# Forum Other Languages Germanic languages Dutch  Help?

## Евгения Белякова

Hi! Will someone check a little? 
Hallo. Ik heet Zhenya. Ik kom uit Okraena. Ik heb een zuster. Hij zit in Okreana met mijn moeder. Ik woon in Amerika. Ik heb geen broeder.  
How do you say:
I miss my mother
I want to eat
She lives there- Zij zit daar(?) 
Спасибо!
Dank je!(or dank u?)

----------


## синичка

[quote=Евгения Белякова]Hallo. Ik heet Zhenya. Ik kom uit [color=green]Oekra

----------


## Евгения Белякова

Dank je! 
Is this okay:
Ik woon in Oekraїna maar mijn moeder woont in Nederlands. Ik wil *to go to* Nederlands. Ik woon een *dog* *and* *guinea pig*. 
dank je  ::

----------


## синичка

> Ik woon in Oekraїne, maar mijn moeder woont in Nederland. Ik wil naar Nederland gaan. Ik heb een hond en een cavia.

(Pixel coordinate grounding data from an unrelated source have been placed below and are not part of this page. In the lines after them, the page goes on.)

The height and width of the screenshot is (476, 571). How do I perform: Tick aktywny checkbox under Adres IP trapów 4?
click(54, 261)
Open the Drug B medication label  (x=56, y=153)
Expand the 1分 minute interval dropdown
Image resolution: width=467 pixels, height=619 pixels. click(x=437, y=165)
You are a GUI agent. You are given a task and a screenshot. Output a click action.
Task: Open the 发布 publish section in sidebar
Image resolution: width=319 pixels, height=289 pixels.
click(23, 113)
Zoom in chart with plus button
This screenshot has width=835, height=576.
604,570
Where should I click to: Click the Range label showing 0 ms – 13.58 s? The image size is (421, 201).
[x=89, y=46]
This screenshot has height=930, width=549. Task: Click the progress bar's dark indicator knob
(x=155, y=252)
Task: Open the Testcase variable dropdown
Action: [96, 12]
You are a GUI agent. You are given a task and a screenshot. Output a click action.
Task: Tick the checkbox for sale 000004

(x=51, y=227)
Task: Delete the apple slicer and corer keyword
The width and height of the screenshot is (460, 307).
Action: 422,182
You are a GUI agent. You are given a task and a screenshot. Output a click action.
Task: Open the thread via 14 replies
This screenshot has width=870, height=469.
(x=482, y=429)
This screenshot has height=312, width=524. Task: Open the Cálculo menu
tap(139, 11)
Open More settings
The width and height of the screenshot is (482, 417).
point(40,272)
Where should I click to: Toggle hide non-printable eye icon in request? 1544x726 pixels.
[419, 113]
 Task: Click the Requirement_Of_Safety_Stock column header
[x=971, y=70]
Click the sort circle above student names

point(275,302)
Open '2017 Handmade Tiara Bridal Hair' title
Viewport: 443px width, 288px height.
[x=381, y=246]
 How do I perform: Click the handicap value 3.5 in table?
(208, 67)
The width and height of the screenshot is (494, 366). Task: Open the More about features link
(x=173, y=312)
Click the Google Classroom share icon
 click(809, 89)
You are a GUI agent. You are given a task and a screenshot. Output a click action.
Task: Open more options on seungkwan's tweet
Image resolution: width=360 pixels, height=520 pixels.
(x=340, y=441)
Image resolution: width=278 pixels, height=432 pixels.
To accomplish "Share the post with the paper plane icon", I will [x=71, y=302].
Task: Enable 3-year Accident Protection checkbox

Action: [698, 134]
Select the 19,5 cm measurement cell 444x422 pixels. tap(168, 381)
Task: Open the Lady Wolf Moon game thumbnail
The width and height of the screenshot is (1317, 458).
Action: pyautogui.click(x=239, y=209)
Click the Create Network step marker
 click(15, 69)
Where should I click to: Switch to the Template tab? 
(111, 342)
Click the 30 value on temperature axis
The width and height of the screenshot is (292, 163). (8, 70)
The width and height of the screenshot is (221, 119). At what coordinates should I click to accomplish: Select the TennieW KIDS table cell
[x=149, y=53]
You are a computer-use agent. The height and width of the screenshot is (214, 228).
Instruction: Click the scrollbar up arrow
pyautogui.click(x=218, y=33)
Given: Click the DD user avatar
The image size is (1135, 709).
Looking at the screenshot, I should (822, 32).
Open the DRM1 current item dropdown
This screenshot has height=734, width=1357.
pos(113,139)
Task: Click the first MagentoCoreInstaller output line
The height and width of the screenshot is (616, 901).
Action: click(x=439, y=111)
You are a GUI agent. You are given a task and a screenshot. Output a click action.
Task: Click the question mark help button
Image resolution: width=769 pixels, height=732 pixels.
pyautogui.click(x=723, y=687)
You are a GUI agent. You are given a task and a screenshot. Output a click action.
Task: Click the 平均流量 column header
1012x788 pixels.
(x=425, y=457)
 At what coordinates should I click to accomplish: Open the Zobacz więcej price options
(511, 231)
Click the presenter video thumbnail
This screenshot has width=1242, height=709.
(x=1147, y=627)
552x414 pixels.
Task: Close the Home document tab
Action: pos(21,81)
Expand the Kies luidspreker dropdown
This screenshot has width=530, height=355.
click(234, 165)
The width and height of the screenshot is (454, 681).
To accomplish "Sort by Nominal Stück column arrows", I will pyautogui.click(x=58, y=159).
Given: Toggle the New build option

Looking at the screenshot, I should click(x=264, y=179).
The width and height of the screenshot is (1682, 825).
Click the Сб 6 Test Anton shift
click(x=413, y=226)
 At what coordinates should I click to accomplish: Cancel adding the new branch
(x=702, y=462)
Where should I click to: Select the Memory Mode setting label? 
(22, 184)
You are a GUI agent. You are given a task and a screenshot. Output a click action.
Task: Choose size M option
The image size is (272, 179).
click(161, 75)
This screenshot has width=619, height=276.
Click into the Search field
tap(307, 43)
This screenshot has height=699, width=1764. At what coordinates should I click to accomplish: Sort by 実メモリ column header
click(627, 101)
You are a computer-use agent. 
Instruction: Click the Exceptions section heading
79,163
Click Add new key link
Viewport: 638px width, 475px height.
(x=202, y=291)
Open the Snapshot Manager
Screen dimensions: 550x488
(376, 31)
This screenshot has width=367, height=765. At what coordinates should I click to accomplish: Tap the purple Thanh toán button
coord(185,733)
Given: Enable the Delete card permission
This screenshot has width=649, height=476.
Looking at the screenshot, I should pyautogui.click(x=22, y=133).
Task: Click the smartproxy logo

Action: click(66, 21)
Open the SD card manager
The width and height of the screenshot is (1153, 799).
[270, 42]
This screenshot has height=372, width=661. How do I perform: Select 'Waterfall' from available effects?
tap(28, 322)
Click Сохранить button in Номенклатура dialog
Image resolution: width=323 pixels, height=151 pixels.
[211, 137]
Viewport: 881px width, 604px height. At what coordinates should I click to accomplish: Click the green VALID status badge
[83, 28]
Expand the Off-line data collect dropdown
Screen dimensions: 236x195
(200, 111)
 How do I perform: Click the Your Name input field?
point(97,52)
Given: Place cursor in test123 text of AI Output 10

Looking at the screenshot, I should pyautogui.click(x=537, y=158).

 Unlike in most other languages, Nederland is singular in Dutch.

----------


## Евгения Белякова

How do you say: 
English: My guinea pig is 1. Her name is Betty. She lives in a big cage in my room.
Russian: Моей морской свинке год. Её зовут Бетти. Она живёт в большой клетке у меня в комнате. 
Dutch: ?

----------


## синичка

English: My guinea pig is 1. Her name is Betty. She lives in a big cage in my room.
Russian: Моей морской свинке год. Её зовут Бетти. Она живёт в большой клетке у меня в комнате. 
Dutch: Mijn cavia is 1 (

----------


## Евгения Белякова

Dank je! 
What is the differene between Zij and Ze? Do you speak Russian by the way? 
And when you say you are 34 or 26 or 100 do you always use jaar? Never jaren?

----------


## синичка

> What is the differene between Zij and Ze?

 The difference is that you use zij when you mean to stress that it is her and not someone else. If you don't need to stress that, you use ze. So most of the time ze is used. It's the same with jij and je, jou and je, mij and me, gij and ge (in Belgium), wij and we. In writing you can find the -ij forms a bit more often than in speaking, I think.
Ze heeft het boek gepakt. - She has taken the book _Zij_ heeft het boek gepakt. - _She_ has taken the book (it is she, who has taken the book, not someone else)
Ze is also sometimes used instead of haar, e.g. Hij geeft haar iets - Hij geeft ze iets. So as you can see, ze (and je also) can be either a subject or an object.   

> Do you speak Russian by the way?

 Well, I'm learning. When it's written, I can usually understand a lot of it, but when it's spoken, much less (though it very much depends on who's speaking).   

> And when you say you are 34 or 26 or 100 do you always use jaar? Never jaren?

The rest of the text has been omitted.